The political angle matters: with the president making the final decision, critics say firms with White House access can turn trade remedies into competitive weapons. Legal scholars and opponents point to Davis’s fundraising and investments as fodder for their public-relations campaign, even as Cambria stresses that it has won support from lawmakers across the aisle and previously found relief under both Republican and Democratic administrations. Senator Amy Klobuchar, for example, testified on behalf of Cambria at a trade hearing.
The quartz dispute also sits beside other, grimmer industry issues. Workers who cut engineered quartz slabs face serious health risks from silica exposure — a problem that has led to deaths and growing calls for stronger safety measures. Manufacturers and trade groups have also sought legal protections from lawsuits tied to those health claims, adding another layer to the industry’s battles.
For homeowners, the immediate effect of higher tariffs would likely be higher countertop prices. For builders and fabricators, an increase in slab costs can ripple through project budgets. Cato Institute analysts and other economists argue that while quartz isn’t as central as materials like lumber, higher costs for any component can raise overall construction expenses and ultimately affect homebuyers.
Davis rejects the narrative that he is simply gaming politics. He maintains Cambria sought government relief because the playing field is distorted and that the company’s actions are about protecting U.S. jobs and manufacturing capacity. Opponents counter that the remedy being sought benefits a small number of domestic producers at the expense of many smaller businesses and consumers.

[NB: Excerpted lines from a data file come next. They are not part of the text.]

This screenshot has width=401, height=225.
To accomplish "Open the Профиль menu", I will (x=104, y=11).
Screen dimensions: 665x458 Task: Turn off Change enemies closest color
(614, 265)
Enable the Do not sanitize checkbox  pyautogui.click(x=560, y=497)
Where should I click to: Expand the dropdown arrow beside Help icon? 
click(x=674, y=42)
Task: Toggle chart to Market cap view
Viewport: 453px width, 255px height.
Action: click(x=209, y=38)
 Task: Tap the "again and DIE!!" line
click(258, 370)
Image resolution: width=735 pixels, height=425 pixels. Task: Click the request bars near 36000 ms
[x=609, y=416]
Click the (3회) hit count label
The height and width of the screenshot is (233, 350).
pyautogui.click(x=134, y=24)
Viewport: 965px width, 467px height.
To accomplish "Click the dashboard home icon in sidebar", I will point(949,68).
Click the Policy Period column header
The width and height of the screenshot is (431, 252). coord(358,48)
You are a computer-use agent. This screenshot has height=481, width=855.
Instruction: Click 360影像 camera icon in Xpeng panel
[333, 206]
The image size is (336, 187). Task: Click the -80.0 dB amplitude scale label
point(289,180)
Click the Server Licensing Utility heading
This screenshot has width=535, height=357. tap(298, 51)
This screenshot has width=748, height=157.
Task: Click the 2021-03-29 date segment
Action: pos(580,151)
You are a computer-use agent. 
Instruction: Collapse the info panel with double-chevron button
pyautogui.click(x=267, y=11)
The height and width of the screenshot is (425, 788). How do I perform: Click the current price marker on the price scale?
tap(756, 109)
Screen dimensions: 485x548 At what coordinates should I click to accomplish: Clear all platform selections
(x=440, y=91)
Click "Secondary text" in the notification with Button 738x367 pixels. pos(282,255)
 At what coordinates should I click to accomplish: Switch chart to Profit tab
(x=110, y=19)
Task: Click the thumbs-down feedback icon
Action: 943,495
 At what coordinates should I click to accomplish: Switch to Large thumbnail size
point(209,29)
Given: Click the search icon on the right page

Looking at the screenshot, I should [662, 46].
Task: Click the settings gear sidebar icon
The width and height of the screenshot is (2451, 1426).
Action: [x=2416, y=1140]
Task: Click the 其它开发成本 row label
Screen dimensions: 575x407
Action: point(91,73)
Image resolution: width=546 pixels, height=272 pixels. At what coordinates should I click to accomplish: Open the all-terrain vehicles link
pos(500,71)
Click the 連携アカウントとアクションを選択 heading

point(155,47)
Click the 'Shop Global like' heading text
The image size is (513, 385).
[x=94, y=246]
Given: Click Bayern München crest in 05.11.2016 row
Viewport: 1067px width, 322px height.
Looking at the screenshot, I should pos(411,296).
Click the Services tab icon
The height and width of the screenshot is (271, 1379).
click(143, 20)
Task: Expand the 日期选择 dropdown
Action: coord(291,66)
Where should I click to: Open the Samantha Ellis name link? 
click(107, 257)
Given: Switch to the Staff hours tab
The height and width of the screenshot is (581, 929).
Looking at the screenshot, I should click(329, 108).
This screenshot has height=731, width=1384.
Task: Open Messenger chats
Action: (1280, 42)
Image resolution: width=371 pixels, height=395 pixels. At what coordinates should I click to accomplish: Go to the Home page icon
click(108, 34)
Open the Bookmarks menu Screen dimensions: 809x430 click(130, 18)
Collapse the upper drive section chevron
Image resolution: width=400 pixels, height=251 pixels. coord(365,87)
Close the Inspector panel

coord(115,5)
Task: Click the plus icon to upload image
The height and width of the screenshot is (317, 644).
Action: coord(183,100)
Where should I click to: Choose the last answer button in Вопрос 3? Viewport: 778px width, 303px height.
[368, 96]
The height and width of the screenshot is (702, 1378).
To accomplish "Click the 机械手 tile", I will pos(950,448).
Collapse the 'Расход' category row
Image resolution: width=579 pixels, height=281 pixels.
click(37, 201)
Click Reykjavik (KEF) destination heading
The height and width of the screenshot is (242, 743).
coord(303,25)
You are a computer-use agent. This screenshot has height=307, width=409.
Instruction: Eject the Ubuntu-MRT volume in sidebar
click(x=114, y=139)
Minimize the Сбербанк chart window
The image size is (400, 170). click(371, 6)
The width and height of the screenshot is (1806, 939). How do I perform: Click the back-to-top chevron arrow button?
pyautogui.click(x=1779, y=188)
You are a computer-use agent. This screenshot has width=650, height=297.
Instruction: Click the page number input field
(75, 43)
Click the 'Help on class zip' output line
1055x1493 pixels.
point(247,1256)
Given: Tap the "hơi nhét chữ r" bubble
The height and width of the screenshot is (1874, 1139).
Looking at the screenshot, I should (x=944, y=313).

At stake is a broader question: whether trade policy should be used to shield specific U.S. producers in an industry where domestic and imported products coexist across price tiers, or whether policymakers should resist requests for protection that can raise costs for consumers and fragment markets. The USITC has recommended heavy protections; the president now holds the deciding vote, and the outcome will reverberate across a supply chain that runs from overseas quarries and factories to neighborhood fabricators and kitchens across America.